_What you need to do:_ The full listing below should be repeated exactly.

_Records provided:_
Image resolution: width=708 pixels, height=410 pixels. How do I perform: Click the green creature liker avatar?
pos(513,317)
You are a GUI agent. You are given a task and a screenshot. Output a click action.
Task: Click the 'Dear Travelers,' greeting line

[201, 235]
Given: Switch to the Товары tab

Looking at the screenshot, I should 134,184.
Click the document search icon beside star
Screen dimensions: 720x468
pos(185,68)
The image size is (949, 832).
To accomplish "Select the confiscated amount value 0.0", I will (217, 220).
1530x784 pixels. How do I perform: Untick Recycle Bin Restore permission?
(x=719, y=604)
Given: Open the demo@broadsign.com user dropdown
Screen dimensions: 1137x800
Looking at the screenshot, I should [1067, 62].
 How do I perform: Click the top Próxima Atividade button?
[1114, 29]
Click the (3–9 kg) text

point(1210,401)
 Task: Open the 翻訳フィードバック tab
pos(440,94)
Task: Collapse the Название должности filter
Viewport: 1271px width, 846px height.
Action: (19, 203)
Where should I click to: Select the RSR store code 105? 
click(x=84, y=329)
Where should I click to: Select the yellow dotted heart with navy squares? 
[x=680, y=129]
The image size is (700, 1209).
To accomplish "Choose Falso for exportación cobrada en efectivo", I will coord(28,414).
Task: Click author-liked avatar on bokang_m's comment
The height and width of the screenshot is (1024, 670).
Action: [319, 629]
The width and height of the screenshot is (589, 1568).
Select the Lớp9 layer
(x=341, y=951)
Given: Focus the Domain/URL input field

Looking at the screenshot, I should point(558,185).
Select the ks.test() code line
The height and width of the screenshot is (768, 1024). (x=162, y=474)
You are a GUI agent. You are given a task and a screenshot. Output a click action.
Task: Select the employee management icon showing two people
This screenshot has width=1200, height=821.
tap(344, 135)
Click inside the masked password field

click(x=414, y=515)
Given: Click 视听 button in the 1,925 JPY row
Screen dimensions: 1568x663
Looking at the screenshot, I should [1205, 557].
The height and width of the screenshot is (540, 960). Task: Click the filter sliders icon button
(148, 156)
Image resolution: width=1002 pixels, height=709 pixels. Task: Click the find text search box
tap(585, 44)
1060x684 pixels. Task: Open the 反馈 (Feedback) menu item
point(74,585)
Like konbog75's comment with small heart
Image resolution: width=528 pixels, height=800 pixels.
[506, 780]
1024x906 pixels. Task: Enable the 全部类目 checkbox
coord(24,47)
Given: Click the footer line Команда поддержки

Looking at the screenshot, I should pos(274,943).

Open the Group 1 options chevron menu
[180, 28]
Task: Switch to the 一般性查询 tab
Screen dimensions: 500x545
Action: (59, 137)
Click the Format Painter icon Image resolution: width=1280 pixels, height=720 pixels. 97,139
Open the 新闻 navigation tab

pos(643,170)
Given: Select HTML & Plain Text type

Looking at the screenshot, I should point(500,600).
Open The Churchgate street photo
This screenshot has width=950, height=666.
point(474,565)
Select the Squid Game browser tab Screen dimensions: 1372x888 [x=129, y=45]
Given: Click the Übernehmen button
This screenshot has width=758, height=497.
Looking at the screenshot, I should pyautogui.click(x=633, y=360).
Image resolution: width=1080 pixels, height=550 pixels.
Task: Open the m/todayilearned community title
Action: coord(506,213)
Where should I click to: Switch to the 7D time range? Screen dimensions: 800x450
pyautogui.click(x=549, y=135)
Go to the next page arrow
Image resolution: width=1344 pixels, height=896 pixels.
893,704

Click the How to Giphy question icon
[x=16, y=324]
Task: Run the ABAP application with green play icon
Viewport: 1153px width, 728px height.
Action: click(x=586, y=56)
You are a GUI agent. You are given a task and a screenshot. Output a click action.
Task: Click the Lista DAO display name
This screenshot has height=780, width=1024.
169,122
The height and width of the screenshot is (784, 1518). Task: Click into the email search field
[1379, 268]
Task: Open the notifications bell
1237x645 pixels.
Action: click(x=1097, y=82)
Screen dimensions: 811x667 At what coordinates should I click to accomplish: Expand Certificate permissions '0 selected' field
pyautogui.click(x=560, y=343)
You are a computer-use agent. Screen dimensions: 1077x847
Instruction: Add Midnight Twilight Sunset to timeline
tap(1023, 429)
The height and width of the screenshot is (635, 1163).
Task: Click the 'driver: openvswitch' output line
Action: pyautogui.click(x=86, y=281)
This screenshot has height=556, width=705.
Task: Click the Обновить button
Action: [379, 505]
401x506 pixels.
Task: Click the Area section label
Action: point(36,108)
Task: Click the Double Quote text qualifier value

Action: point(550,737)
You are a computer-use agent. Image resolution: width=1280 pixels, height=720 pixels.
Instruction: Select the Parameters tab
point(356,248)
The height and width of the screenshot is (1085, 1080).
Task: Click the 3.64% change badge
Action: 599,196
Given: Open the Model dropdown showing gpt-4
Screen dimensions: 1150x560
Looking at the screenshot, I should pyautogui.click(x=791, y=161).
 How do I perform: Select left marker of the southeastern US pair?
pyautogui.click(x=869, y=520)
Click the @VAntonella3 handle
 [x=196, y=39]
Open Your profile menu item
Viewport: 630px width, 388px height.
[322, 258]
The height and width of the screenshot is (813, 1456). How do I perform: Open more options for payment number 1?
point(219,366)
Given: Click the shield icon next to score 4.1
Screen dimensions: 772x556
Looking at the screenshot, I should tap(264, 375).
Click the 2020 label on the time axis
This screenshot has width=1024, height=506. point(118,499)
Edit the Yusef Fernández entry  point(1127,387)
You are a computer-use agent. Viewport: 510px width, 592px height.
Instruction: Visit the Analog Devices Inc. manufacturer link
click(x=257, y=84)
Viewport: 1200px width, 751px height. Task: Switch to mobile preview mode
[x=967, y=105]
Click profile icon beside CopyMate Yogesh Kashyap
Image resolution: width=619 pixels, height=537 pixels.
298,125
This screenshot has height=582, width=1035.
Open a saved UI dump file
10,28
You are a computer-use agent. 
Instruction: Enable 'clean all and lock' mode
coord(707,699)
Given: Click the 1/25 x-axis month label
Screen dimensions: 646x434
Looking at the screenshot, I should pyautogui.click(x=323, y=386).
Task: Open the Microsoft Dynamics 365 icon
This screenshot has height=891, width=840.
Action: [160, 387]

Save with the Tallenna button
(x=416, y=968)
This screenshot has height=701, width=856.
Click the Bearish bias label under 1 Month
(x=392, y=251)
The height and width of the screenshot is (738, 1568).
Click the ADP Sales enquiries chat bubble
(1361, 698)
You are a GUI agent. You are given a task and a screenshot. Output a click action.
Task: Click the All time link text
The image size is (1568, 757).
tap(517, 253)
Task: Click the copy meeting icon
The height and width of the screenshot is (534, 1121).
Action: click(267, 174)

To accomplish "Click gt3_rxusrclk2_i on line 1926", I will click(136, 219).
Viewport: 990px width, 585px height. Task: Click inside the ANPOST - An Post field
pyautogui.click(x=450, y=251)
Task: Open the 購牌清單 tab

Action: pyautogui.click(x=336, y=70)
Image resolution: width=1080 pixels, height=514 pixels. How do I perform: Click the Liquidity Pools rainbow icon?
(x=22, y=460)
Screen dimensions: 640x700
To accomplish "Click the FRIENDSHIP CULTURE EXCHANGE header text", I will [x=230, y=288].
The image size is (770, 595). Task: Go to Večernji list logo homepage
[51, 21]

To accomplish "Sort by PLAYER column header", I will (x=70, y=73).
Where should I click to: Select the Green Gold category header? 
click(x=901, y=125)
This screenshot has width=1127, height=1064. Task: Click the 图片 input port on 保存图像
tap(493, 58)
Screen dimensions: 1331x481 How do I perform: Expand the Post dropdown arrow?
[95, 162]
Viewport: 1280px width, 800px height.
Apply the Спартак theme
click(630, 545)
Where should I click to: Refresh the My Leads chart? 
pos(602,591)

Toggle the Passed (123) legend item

_Written solution:_
Image resolution: width=708 pixels, height=410 pixels. How do I perform: Click the green creature liker avatar?
pos(513,317)
You are a GUI agent. You are given a task and a screenshot. Output a click action.
Task: Click the 'Dear Travelers,' greeting line

[201, 235]
Given: Switch to the Товары tab

Looking at the screenshot, I should 134,184.
Click the document search icon beside star
Screen dimensions: 720x468
pos(185,68)
The image size is (949, 832).
To accomplish "Select the confiscated amount value 0.0", I will (217, 220).
1530x784 pixels. How do I perform: Untick Recycle Bin Restore permission?
(x=719, y=604)
Given: Open the demo@broadsign.com user dropdown
Screen dimensions: 1137x800
Looking at the screenshot, I should [1067, 62].
 How do I perform: Click the top Próxima Atividade button?
[1114, 29]
Click the (3–9 kg) text

point(1210,401)
 Task: Open the 翻訳フィードバック tab
pos(440,94)
Task: Collapse the Название должности filter
Viewport: 1271px width, 846px height.
Action: (19, 203)
Where should I click to: Select the RSR store code 105? 
click(x=84, y=329)
Where should I click to: Select the yellow dotted heart with navy squares? 
[x=680, y=129]
The image size is (700, 1209).
To accomplish "Choose Falso for exportación cobrada en efectivo", I will coord(28,414).
Task: Click author-liked avatar on bokang_m's comment
The height and width of the screenshot is (1024, 670).
Action: [319, 629]
The width and height of the screenshot is (589, 1568).
Select the Lớp9 layer
(x=341, y=951)
Given: Focus the Domain/URL input field

Looking at the screenshot, I should point(558,185).
Select the ks.test() code line
The height and width of the screenshot is (768, 1024). (x=162, y=474)
You are a GUI agent. You are given a task and a screenshot. Output a click action.
Task: Select the employee management icon showing two people
This screenshot has width=1200, height=821.
tap(344, 135)
Click inside the masked password field

click(x=414, y=515)
Given: Click 视听 button in the 1,925 JPY row
Screen dimensions: 1568x663
Looking at the screenshot, I should [1205, 557].
The height and width of the screenshot is (540, 960). Task: Click the filter sliders icon button
(148, 156)
Image resolution: width=1002 pixels, height=709 pixels. Task: Click the find text search box
tap(585, 44)
1060x684 pixels. Task: Open the 反馈 (Feedback) menu item
point(74,585)
Like konbog75's comment with small heart
Image resolution: width=528 pixels, height=800 pixels.
[506, 780]
1024x906 pixels. Task: Enable the 全部类目 checkbox
coord(24,47)
Given: Click the footer line Команда поддержки

Looking at the screenshot, I should pos(274,943).

Open the Group 1 options chevron menu
[180, 28]
Task: Switch to the 一般性查询 tab
Screen dimensions: 500x545
Action: (59, 137)
Click the Format Painter icon Image resolution: width=1280 pixels, height=720 pixels. 97,139
Open the 新闻 navigation tab

pos(643,170)
Given: Select HTML & Plain Text type

Looking at the screenshot, I should point(500,600).
Open The Churchgate street photo
This screenshot has width=950, height=666.
point(474,565)
Select the Squid Game browser tab Screen dimensions: 1372x888 [x=129, y=45]
Given: Click the Übernehmen button
This screenshot has width=758, height=497.
Looking at the screenshot, I should pyautogui.click(x=633, y=360).
Image resolution: width=1080 pixels, height=550 pixels.
Task: Open the m/todayilearned community title
Action: coord(506,213)
Where should I click to: Switch to the 7D time range? Screen dimensions: 800x450
pyautogui.click(x=549, y=135)
Go to the next page arrow
Image resolution: width=1344 pixels, height=896 pixels.
893,704

Click the How to Giphy question icon
[x=16, y=324]
Task: Run the ABAP application with green play icon
Viewport: 1153px width, 728px height.
Action: click(x=586, y=56)
You are a GUI agent. You are given a task and a screenshot. Output a click action.
Task: Click the Lista DAO display name
This screenshot has height=780, width=1024.
169,122
The height and width of the screenshot is (784, 1518). Task: Click into the email search field
[1379, 268]
Task: Open the notifications bell
1237x645 pixels.
Action: click(x=1097, y=82)
Screen dimensions: 811x667 At what coordinates should I click to accomplish: Expand Certificate permissions '0 selected' field
pyautogui.click(x=560, y=343)
You are a computer-use agent. Screen dimensions: 1077x847
Instruction: Add Midnight Twilight Sunset to timeline
tap(1023, 429)
The height and width of the screenshot is (635, 1163).
Task: Click the 'driver: openvswitch' output line
Action: pyautogui.click(x=86, y=281)
This screenshot has height=556, width=705.
Task: Click the Обновить button
Action: [379, 505]
401x506 pixels.
Task: Click the Area section label
Action: point(36,108)
Task: Click the Double Quote text qualifier value

Action: point(550,737)
You are a computer-use agent. Image resolution: width=1280 pixels, height=720 pixels.
Instruction: Select the Parameters tab
point(356,248)
The height and width of the screenshot is (1085, 1080).
Task: Click the 3.64% change badge
Action: 599,196
Given: Open the Model dropdown showing gpt-4
Screen dimensions: 1150x560
Looking at the screenshot, I should pyautogui.click(x=791, y=161).
 How do I perform: Select left marker of the southeastern US pair?
pyautogui.click(x=869, y=520)
Click the @VAntonella3 handle
 [x=196, y=39]
Open Your profile menu item
Viewport: 630px width, 388px height.
[322, 258]
The height and width of the screenshot is (813, 1456). How do I perform: Open more options for payment number 1?
point(219,366)
Given: Click the shield icon next to score 4.1
Screen dimensions: 772x556
Looking at the screenshot, I should tap(264, 375).
Click the 2020 label on the time axis
This screenshot has width=1024, height=506. point(118,499)
Edit the Yusef Fernández entry  point(1127,387)
You are a computer-use agent. Viewport: 510px width, 592px height.
Instruction: Visit the Analog Devices Inc. manufacturer link
click(x=257, y=84)
Viewport: 1200px width, 751px height. Task: Switch to mobile preview mode
[x=967, y=105]
Click profile icon beside CopyMate Yogesh Kashyap
Image resolution: width=619 pixels, height=537 pixels.
298,125
This screenshot has height=582, width=1035.
Open a saved UI dump file
10,28
You are a computer-use agent. 
Instruction: Enable 'clean all and lock' mode
coord(707,699)
Given: Click the 1/25 x-axis month label
Screen dimensions: 646x434
Looking at the screenshot, I should pyautogui.click(x=323, y=386).
Task: Open the Microsoft Dynamics 365 icon
This screenshot has height=891, width=840.
Action: [160, 387]

Save with the Tallenna button
(x=416, y=968)
This screenshot has height=701, width=856.
Click the Bearish bias label under 1 Month
(x=392, y=251)
The height and width of the screenshot is (738, 1568).
Click the ADP Sales enquiries chat bubble
(1361, 698)
You are a GUI agent. You are given a task and a screenshot. Output a click action.
Task: Click the All time link text
The image size is (1568, 757).
tap(517, 253)
Task: Click the copy meeting icon
The height and width of the screenshot is (534, 1121).
Action: click(267, 174)

To accomplish "Click gt3_rxusrclk2_i on line 1926", I will click(136, 219).
Viewport: 990px width, 585px height. Task: Click inside the ANPOST - An Post field
pyautogui.click(x=450, y=251)
Task: Open the 購牌清單 tab

Action: pyautogui.click(x=336, y=70)
Image resolution: width=1080 pixels, height=514 pixels. How do I perform: Click the Liquidity Pools rainbow icon?
(x=22, y=460)
Screen dimensions: 640x700
To accomplish "Click the FRIENDSHIP CULTURE EXCHANGE header text", I will [x=230, y=288].
The image size is (770, 595). Task: Go to Večernji list logo homepage
[51, 21]

To accomplish "Sort by PLAYER column header", I will (x=70, y=73).
Where should I click to: Select the Green Gold category header? 
click(x=901, y=125)
This screenshot has width=1127, height=1064. Task: Click the 图片 input port on 保存图像
tap(493, 58)
Screen dimensions: 1331x481 How do I perform: Expand the Post dropdown arrow?
[95, 162]
Viewport: 1280px width, 800px height.
Apply the Спартак theme
click(630, 545)
Where should I click to: Refresh the My Leads chart? 
pos(602,591)

Toggle the Passed (123) legend item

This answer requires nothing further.